> **Your instructions**
Which lines of the records below contain the string "computer"? Report each of them.

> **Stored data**
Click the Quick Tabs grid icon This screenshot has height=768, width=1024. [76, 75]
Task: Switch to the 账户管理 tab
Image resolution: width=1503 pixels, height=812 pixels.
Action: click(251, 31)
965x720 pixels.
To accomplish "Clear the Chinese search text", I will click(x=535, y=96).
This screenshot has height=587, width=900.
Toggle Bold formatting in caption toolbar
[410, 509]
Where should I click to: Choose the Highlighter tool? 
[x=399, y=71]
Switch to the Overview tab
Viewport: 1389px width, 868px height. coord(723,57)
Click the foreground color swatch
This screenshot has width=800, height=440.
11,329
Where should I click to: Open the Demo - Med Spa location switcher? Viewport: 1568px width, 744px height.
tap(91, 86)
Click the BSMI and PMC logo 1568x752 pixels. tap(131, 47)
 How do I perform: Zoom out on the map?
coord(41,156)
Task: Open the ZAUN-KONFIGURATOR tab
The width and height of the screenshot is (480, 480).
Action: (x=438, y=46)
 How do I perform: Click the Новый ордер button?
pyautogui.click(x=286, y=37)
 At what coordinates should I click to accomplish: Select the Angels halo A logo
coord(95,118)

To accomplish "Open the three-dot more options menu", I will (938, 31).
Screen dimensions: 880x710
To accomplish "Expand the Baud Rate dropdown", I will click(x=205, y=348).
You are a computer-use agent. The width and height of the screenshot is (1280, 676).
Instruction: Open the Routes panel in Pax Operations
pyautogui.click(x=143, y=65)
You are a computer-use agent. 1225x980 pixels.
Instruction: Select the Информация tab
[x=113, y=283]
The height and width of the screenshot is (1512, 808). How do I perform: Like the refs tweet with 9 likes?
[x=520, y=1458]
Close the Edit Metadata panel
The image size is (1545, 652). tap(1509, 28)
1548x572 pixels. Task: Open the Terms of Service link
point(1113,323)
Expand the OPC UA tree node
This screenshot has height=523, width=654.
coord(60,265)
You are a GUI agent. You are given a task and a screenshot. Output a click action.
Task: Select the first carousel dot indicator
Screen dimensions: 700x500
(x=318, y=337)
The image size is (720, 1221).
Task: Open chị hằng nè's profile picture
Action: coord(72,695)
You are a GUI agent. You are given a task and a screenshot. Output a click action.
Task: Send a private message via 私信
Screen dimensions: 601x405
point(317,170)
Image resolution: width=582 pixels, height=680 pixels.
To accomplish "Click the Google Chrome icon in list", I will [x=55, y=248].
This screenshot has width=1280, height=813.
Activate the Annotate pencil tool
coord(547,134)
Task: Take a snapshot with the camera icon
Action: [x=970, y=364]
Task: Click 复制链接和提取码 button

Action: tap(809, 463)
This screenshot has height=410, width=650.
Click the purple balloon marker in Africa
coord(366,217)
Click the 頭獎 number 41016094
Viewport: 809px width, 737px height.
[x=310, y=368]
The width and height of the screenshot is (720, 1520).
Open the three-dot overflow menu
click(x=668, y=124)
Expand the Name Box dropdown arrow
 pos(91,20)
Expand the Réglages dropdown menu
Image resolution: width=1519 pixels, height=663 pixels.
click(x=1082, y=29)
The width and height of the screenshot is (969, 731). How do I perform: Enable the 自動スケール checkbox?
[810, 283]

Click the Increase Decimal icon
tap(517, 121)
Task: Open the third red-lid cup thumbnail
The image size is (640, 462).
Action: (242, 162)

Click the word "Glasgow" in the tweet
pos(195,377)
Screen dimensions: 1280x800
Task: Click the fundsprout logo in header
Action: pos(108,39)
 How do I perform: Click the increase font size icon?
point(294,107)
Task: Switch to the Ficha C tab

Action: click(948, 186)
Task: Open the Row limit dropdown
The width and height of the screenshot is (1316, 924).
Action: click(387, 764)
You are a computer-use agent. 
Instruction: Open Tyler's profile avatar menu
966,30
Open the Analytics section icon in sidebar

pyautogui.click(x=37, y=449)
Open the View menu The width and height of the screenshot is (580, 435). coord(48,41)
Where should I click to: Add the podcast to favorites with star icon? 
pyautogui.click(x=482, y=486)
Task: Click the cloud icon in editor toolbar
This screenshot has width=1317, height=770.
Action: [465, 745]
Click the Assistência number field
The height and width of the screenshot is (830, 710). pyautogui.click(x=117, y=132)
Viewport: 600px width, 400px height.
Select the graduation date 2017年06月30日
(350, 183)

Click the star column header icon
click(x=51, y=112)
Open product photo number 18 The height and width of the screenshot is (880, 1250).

> **Task result**
You are a computer-use agent. The width and height of the screenshot is (1280, 676).
You are a computer-use agent. 1225x980 pixels.
You are a computer-use agent. 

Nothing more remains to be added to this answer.